Growing Institutional Momentum
Metaplanet’s rapid evolution mirrors a larger institutional trend. More companies are now considering Bitcoin as a treasury asset in response to concerns over inflation, devaluation, and the weakening purchasing power of fiat currencies.
On the same day Metaplanet announced its May 7 purchase, Strive Asset Management disclosed plans to convert into a Bitcoin treasury-focused company. Meanwhile, GameStop completed a $1.5 billion convertible debt sale on April 1, with a portion of the proceeds reportedly allocated for Bitcoin exposure.
MicroStrategy, under the leadership of Bitcoin advocate Michael Saylor, remains the most well-known corporate Bitcoin holder, with over 200,000 BTC. However, firms like Metaplanet are quickly catching up, demonstrating that institutional confidence in Bitcoin is far from an American phenomenon.
Metaplanet’s aggressive Bitcoin strategy represents more than just speculation; it’s a shift in corporate finance.

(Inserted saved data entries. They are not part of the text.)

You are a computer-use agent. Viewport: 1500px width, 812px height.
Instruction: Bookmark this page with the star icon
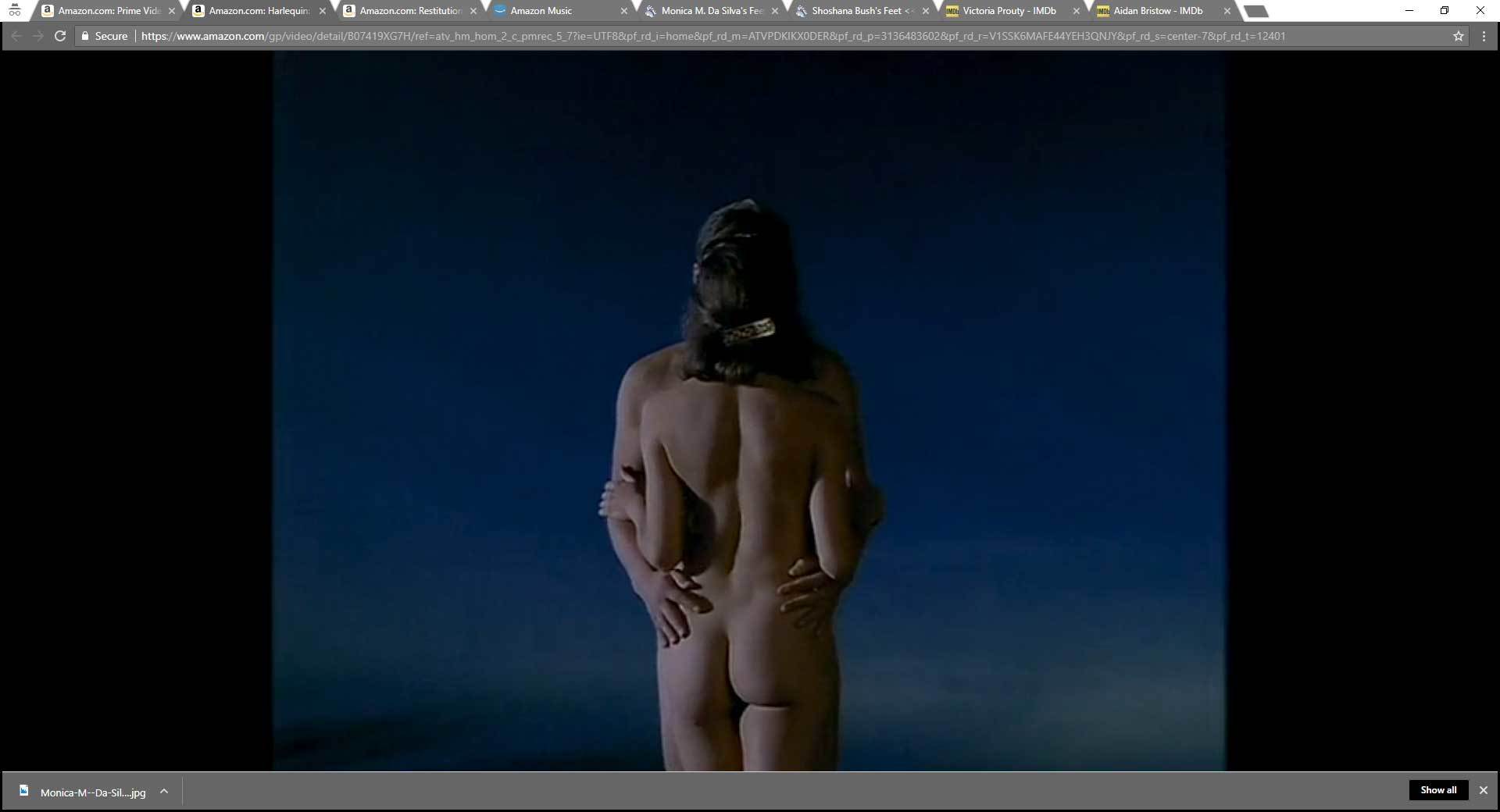[1458, 36]
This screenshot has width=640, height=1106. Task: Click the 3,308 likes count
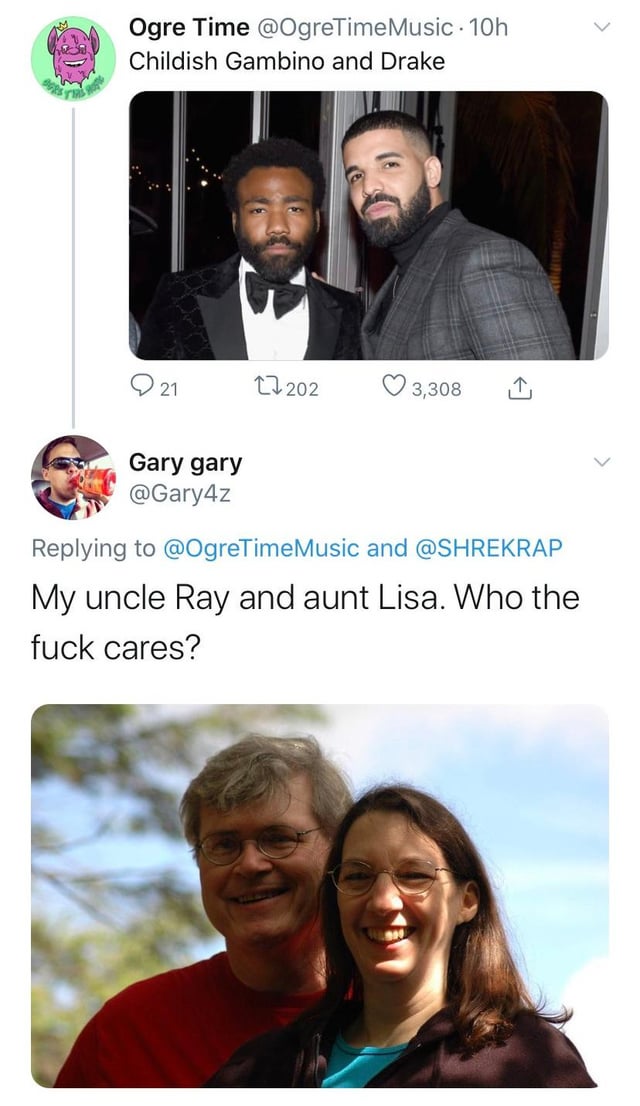(436, 389)
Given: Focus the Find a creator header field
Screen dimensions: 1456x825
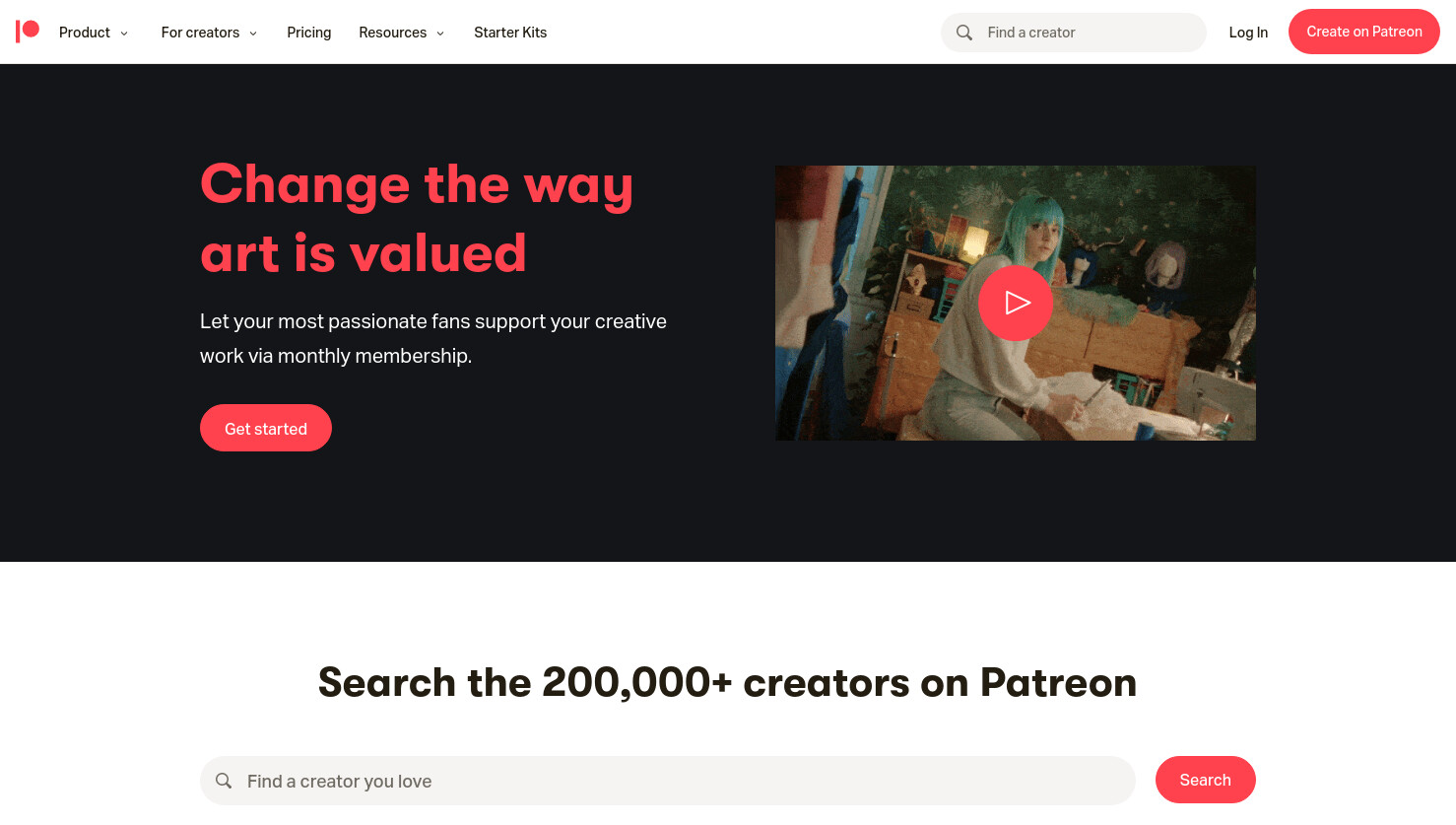Looking at the screenshot, I should [1074, 33].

By allocating capital into a provably scarce digital asset, the company is hedging against macroeconomic uncertainty and fiat depreciation while embracing a long-term vision of financial sovereignty.
The playbook is clear: use low-cost capital via zero-coupon bonds to accumulate Bitcoin during market consolidations while leveraging market enthusiasm to expand access to new investor classes and international funding. It’s a bold strategy that relies on conviction and timing.
With 5,555 BTC already on its books, Metaplanet is becoming very important. Whether its bet pays off long term will depend on market cycles, regulatory frameworks, and how deeply Bitcoin becomes embedded in the global financial system.